**GIVEN EXERCISE:** Reproduce the material below with every instance of "icon" replaced by "symbol", leaving everything else unchanged.

# # # # # # #

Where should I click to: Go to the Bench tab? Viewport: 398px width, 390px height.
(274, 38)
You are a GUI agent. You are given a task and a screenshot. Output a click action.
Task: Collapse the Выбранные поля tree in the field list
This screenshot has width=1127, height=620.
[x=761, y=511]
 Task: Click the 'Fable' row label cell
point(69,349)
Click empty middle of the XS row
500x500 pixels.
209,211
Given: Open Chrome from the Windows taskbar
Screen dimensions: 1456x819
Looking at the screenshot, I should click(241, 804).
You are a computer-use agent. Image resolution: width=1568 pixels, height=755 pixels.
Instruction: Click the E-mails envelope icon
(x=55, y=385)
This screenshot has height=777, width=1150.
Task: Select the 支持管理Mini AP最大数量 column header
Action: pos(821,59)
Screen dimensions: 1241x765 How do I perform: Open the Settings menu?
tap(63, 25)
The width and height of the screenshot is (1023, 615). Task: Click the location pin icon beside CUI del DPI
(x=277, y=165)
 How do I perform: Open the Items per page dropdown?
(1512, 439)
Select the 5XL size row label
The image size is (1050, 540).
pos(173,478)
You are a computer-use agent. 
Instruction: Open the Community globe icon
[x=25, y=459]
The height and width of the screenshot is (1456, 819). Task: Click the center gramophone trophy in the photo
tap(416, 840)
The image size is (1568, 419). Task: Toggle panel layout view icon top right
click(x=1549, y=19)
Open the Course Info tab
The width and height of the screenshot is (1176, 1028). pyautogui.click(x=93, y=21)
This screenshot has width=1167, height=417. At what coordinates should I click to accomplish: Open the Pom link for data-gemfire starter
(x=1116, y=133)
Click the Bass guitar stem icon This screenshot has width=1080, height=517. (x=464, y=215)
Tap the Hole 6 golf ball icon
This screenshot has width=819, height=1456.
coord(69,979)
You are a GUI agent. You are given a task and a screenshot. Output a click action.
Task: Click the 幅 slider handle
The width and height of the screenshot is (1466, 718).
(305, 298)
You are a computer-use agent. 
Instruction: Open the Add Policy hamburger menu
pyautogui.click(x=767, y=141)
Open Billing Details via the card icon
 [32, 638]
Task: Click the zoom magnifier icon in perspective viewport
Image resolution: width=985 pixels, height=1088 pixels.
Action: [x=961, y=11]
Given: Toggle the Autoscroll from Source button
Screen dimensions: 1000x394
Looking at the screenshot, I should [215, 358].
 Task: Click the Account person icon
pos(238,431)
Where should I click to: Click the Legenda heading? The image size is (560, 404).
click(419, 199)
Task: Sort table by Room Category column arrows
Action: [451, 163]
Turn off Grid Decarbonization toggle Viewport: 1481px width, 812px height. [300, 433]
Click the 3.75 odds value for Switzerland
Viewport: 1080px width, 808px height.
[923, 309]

# # # # # # #

**REPLY:**
Where should I click to: Go to the Bench tab? Viewport: 398px width, 390px height.
(274, 38)
You are a GUI agent. You are given a task and a screenshot. Output a click action.
Task: Collapse the Выбранные поля tree in the field list
This screenshot has width=1127, height=620.
[x=761, y=511]
 Task: Click the 'Fable' row label cell
point(69,349)
Click empty middle of the XS row
500x500 pixels.
209,211
Given: Open Chrome from the Windows taskbar
Screen dimensions: 1456x819
Looking at the screenshot, I should click(241, 804).
You are a computer-use agent. Image resolution: width=1568 pixels, height=755 pixels.
Instruction: Click the E-mails envelope symbol
(x=55, y=385)
This screenshot has height=777, width=1150.
Task: Select the 支持管理Mini AP最大数量 column header
Action: pos(821,59)
Screen dimensions: 1241x765 How do I perform: Open the Settings menu?
tap(63, 25)
The width and height of the screenshot is (1023, 615). Task: Click the location pin symbol beside CUI del DPI
(x=277, y=165)
 How do I perform: Open the Items per page dropdown?
(1512, 439)
Select the 5XL size row label
The image size is (1050, 540).
pos(173,478)
You are a computer-use agent. 
Instruction: Open the Community globe symbol
[x=25, y=459]
The height and width of the screenshot is (1456, 819). Task: Click the center gramophone trophy in the photo
tap(416, 840)
The image size is (1568, 419). Task: Toggle panel layout view symbol top right
click(x=1549, y=19)
Open the Course Info tab
The width and height of the screenshot is (1176, 1028). pyautogui.click(x=93, y=21)
This screenshot has width=1167, height=417. At what coordinates should I click to accomplish: Open the Pom link for data-gemfire starter
(x=1116, y=133)
Click the Bass guitar stem symbol This screenshot has width=1080, height=517. (x=464, y=215)
Tap the Hole 6 golf ball symbol
This screenshot has width=819, height=1456.
coord(69,979)
You are a GUI agent. You are given a task and a screenshot. Output a click action.
Task: Click the 幅 slider handle
The width and height of the screenshot is (1466, 718).
(305, 298)
You are a computer-use agent. 
Instruction: Open the Add Policy hamburger menu
pyautogui.click(x=767, y=141)
Open Billing Details via the card symbol
 [32, 638]
Task: Click the zoom magnifier symbol in perspective viewport
Image resolution: width=985 pixels, height=1088 pixels.
Action: [x=961, y=11]
Given: Toggle the Autoscroll from Source button
Screen dimensions: 1000x394
Looking at the screenshot, I should [215, 358].
 Task: Click the Account person symbol
pos(238,431)
Where should I click to: Click the Legenda heading? The image size is (560, 404).
click(419, 199)
Task: Sort table by Room Category column arrows
Action: [451, 163]
Turn off Grid Decarbonization toggle Viewport: 1481px width, 812px height. [300, 433]
Click the 3.75 odds value for Switzerland
Viewport: 1080px width, 808px height.
[923, 309]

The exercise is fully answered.